:: Text passage ::
══════

Fgf9-Nolz-1-Wnt2 Axis Regulates Morphogenesis of the Lung.

Abstract

Morphological development of the lung requires complex signal crosstalk between the mesenchymal and epithelial progenitors. Elucidating the genetic cascades underlying the signal crosstalk is essential to understanding lung morphogenesis. Here, we identified Nolz-1/Znf503 as a mesenchymal lineage-specific transcriptional regulator that plays a key role in lung morphogenesis. Nolz-1 null mutation resulted in a severe hypoplasia phenotype, including a decreased proliferation of mesenchymal cells, aberrant differentiation of epithelial cells, and defective growth of epithelial branches. Nolz-1 deletion also downregulated Wnt2, Lef1, Fgf10, Gli3 and Bmp4 mRNAs. Mechanistically, Nolz-1 regulated lung morphogenesis primarily through Wnt2 signaling. Loss of function and overexpression studies demonstrated that Nolz-1 transcriptionally activated Wnt2 and downstream β-catenin signaling to control mesenchymal cell proliferation and epithelial branching. Exogenous Wnt2 could causally rescue defective proliferation and epithelial branching in Nolz-1 knockout lungs. Finally, we identified Fgf9 as an upstream regulator of Nolz-1. Collectively, Fgf9-Nolz-1-Wnt2 signaling represents a novel axis in the control of lung morphogenesis. These findings are relevant to lung tumorigenesis in which a pathological function of Nolz-1 is implicated.

══════

:: Task to complete ::
Using the abstract on lung morphogenesis, decide whether each statement agrees with it: (a) Nolz-1 null mutation increased proliferation of mesenchymal cells; (b) adding Wnt2 from outside restored proliferation and epithelial branching in lungs lacking Nolz-1; (c) Fgf9 was found to act downstream of Nolz-1. Answer yes or no for each and quote the words that decide it.

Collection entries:
══════

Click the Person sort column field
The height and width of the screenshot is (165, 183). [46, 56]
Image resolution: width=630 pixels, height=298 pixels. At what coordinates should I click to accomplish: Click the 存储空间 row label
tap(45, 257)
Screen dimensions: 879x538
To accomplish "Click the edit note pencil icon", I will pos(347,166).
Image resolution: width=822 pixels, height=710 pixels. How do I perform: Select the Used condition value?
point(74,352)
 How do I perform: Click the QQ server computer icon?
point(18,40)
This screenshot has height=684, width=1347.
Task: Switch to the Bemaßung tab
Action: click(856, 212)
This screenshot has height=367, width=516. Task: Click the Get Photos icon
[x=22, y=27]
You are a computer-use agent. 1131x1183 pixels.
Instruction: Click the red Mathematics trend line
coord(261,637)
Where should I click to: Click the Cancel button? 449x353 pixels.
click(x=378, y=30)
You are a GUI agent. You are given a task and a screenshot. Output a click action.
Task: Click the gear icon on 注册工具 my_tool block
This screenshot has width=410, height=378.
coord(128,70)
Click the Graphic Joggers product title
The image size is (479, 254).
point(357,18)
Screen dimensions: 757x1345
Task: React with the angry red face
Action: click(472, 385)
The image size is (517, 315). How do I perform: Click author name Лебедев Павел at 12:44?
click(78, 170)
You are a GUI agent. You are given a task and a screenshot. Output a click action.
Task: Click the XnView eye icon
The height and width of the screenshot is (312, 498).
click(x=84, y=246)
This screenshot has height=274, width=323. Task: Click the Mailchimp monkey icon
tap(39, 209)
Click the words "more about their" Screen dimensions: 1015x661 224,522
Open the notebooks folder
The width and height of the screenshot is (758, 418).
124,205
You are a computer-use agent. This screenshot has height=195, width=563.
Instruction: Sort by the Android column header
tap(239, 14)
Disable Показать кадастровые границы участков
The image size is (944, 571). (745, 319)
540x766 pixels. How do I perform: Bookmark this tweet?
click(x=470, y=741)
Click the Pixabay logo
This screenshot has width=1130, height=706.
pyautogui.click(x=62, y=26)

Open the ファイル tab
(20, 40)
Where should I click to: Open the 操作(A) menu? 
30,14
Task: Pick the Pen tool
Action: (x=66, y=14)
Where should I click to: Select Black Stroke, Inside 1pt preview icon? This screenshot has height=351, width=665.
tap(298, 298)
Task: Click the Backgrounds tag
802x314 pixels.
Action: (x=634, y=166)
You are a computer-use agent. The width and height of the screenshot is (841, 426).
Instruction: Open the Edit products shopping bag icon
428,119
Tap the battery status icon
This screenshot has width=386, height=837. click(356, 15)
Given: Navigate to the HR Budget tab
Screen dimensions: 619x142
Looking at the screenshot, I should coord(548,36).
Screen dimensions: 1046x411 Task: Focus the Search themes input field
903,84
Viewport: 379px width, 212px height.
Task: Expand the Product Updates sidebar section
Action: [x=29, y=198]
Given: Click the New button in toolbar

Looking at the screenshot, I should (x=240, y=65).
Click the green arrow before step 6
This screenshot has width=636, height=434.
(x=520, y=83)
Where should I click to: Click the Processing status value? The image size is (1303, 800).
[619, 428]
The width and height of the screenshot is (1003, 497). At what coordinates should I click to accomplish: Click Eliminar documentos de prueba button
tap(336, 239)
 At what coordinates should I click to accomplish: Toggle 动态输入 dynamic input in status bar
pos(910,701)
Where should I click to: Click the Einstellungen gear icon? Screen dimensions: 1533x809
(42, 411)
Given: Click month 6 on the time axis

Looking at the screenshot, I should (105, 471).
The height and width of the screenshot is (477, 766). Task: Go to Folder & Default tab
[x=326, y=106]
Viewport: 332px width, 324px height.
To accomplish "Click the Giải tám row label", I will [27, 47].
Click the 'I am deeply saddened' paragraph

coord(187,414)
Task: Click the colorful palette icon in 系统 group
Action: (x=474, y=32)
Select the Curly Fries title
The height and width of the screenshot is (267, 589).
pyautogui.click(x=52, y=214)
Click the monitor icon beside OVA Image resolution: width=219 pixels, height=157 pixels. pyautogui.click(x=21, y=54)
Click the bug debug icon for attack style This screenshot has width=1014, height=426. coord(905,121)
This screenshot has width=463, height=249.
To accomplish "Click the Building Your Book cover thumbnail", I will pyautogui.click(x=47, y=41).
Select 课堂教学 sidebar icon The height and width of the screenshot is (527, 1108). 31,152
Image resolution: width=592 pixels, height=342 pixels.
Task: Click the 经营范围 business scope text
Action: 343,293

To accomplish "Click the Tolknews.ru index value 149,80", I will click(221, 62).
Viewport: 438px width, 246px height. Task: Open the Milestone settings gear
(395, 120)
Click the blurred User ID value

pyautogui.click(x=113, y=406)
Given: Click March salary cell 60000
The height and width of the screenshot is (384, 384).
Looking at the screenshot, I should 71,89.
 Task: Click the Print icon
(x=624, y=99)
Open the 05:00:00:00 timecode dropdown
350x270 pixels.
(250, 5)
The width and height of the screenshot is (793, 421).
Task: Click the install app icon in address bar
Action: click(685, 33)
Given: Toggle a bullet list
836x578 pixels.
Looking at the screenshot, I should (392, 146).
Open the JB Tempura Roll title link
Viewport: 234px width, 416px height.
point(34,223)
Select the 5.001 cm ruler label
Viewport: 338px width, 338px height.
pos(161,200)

══════

:: Answer ::
(a) No: "a decreased proliferation of mesenchymal cells"
(b) Yes: "Exogenous Wnt2 could causally rescue defective proliferation and epithelial branching in Nolz-1 knockout lungs."
(c) No: "we identified Fgf9 as an upstream regulator of Nolz-1"